Problem to solve: Return the lines of the material below unchanged, starting at the line containing "Print [button] (138, 216)" and ending at the line containing "Department of Biology, Chemistry, Pharmacy", both included.

Rows from a screen grounding dataset:
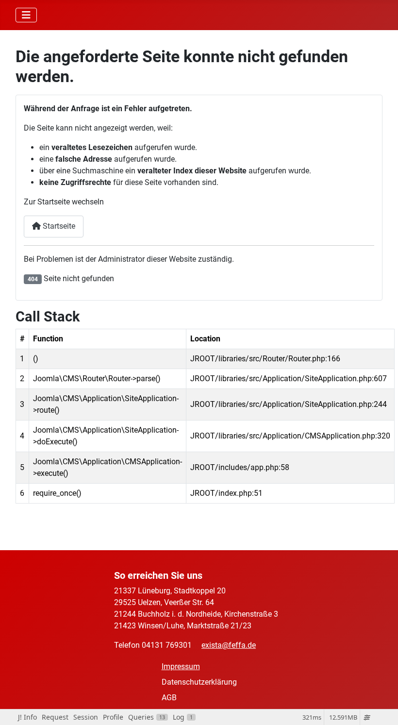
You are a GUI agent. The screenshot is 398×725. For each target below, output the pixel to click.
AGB (169, 697)
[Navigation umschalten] (26, 15)
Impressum (181, 666)
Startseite (58, 226)
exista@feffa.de (228, 645)
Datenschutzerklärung (199, 682)
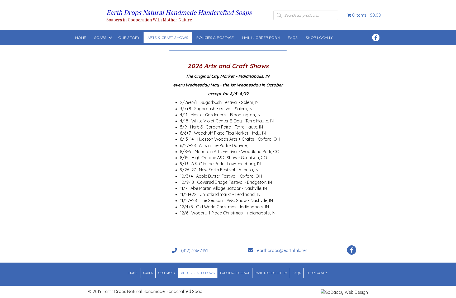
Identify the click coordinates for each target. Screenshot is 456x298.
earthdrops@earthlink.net (282, 250)
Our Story (128, 37)
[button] (110, 37)
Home (80, 37)
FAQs (293, 37)
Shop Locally (319, 37)
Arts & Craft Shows (168, 37)
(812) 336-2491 (194, 250)
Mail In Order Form (261, 37)
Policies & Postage (215, 37)
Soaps (100, 37)
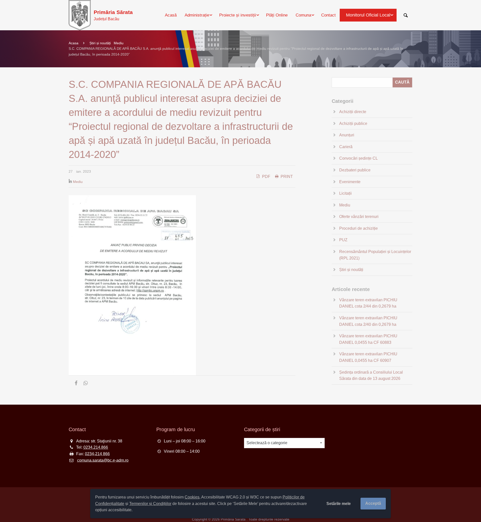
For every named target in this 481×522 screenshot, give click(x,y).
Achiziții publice (353, 123)
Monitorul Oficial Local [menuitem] (368, 15)
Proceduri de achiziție (358, 228)
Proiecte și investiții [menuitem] (237, 15)
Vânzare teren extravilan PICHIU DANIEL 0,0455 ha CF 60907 (368, 357)
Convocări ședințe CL (358, 158)
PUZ (343, 240)
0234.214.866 (95, 447)
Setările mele (338, 503)
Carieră (345, 147)
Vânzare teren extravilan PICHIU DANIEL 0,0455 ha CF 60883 (368, 339)
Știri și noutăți (100, 43)
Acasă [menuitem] (171, 15)
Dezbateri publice (355, 170)
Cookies (192, 497)
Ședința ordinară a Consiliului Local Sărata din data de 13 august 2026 (371, 375)
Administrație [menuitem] (197, 15)
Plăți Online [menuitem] (277, 15)
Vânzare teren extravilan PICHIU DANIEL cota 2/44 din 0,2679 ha (368, 303)
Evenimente (349, 182)
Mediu (119, 43)
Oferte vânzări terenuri (359, 216)
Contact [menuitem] (328, 15)
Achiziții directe (352, 112)
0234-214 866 (97, 454)
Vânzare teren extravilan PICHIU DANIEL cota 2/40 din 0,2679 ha (368, 321)
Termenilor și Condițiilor (150, 503)
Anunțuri (346, 135)
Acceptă (373, 503)
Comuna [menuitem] (303, 15)
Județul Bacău (113, 15)
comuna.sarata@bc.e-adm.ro (103, 460)
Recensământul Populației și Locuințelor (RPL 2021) (375, 254)
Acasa (73, 43)
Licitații (345, 193)
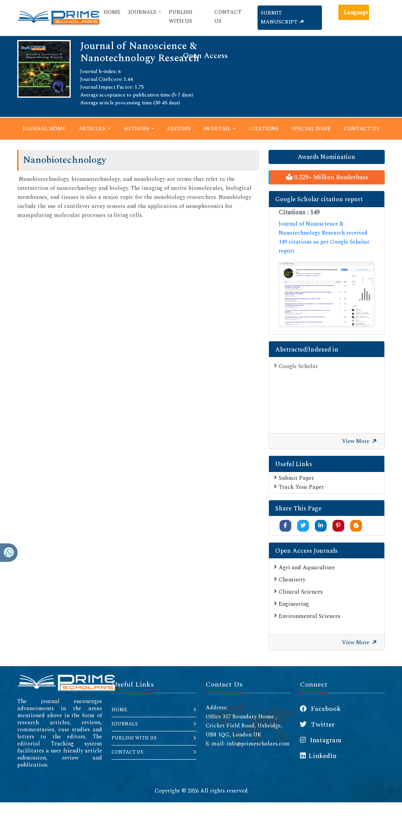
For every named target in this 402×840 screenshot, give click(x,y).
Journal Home (44, 129)
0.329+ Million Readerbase (330, 177)
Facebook (325, 709)
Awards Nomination (326, 157)
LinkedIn (322, 756)
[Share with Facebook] (285, 525)
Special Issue (311, 129)
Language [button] (356, 12)
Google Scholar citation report (319, 199)
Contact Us (227, 16)
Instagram (325, 740)
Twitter (321, 725)
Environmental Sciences (309, 616)
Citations (263, 129)
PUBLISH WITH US (134, 738)
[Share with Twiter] (303, 525)
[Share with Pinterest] (338, 525)
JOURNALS (124, 724)
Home (112, 12)
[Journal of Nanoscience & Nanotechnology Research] (44, 68)
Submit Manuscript (280, 17)
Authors (136, 129)
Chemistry (292, 580)
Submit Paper (296, 478)
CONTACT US (127, 752)
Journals (142, 12)
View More (356, 441)
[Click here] (326, 294)
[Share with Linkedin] (320, 525)
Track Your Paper (301, 487)
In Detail (217, 129)
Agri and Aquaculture (307, 567)
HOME (119, 710)
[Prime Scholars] (58, 17)
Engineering (294, 604)
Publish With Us (180, 16)
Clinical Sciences (301, 592)
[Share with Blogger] (356, 525)
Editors (178, 129)
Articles (92, 129)
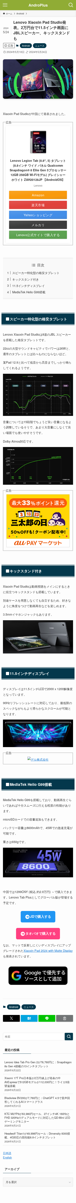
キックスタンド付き (25, 279)
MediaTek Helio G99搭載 (28, 292)
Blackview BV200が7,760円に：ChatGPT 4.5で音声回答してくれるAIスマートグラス (37, 1101)
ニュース (39, 45)
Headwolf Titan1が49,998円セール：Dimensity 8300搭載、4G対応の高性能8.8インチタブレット (37, 1137)
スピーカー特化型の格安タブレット (36, 272)
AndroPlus (38, 5)
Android (26, 45)
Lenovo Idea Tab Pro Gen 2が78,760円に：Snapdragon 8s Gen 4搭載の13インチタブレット (38, 1066)
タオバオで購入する (40, 933)
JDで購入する (40, 916)
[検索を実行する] (69, 1036)
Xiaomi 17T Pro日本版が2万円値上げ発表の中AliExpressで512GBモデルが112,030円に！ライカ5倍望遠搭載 (37, 1083)
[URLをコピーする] (64, 1018)
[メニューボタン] (5, 5)
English (7, 1157)
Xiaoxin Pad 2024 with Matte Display (48, 950)
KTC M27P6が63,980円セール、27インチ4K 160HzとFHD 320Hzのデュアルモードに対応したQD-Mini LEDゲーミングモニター (37, 1119)
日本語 (7, 1153)
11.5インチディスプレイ (28, 285)
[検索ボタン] (71, 5)
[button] (11, 1018)
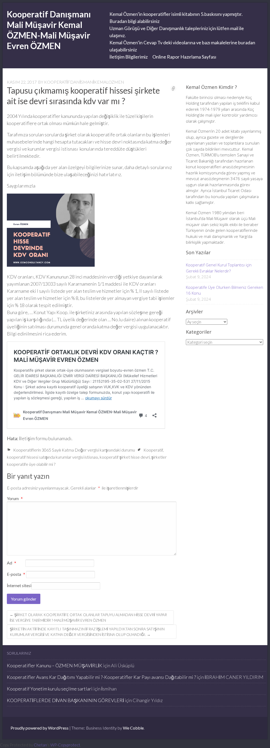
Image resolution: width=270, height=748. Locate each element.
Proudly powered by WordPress (40, 727)
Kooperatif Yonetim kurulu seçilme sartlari (50, 689)
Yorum (15, 498)
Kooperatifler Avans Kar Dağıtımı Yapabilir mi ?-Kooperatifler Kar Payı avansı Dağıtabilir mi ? (101, 677)
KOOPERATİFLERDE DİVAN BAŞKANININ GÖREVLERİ (65, 700)
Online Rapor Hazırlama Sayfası (184, 57)
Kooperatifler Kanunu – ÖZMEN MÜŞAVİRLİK (54, 665)
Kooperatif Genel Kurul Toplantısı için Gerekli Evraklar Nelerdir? (219, 268)
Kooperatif (153, 449)
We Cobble (133, 727)
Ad (11, 563)
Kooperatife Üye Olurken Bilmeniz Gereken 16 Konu (224, 290)
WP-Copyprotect (65, 744)
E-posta (16, 574)
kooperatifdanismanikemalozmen (84, 81)
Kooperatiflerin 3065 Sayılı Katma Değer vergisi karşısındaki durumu (74, 449)
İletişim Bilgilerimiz (128, 57)
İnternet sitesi (19, 585)
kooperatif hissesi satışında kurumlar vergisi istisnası (52, 456)
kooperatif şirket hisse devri (125, 456)
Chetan (40, 744)
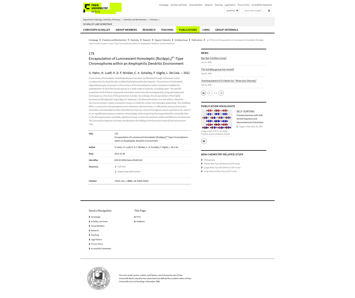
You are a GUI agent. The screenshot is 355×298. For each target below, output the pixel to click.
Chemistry (155, 20)
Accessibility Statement (262, 4)
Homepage (163, 4)
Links (206, 29)
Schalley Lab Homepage (97, 24)
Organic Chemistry (163, 40)
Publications (188, 29)
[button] (203, 93)
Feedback (140, 221)
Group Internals (226, 29)
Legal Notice (230, 4)
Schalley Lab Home (179, 4)
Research (209, 4)
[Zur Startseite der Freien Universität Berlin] (103, 8)
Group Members (196, 4)
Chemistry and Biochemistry (136, 20)
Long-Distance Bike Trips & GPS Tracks (220, 171)
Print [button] (138, 216)
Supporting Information (129, 171)
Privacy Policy (244, 4)
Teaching (219, 4)
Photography (209, 160)
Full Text (122, 166)
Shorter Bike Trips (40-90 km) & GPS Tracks (222, 163)
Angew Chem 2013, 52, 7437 (251, 126)
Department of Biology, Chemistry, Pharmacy (102, 20)
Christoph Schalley (96, 29)
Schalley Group (181, 40)
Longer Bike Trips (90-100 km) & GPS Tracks (222, 167)
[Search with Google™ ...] (269, 10)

Solution for this task:
Print [button] (138, 216)
Supporting Information (129, 171)
Privacy Policy (244, 4)
Teaching (219, 4)
Photography (209, 160)
Full Text (122, 166)
Shorter Bike Trips (40-90 km) & GPS Tracks (222, 163)
Angew Chem 2013, 52, 7437 (251, 126)
Department of Biology, Chemistry, Pharmacy (102, 20)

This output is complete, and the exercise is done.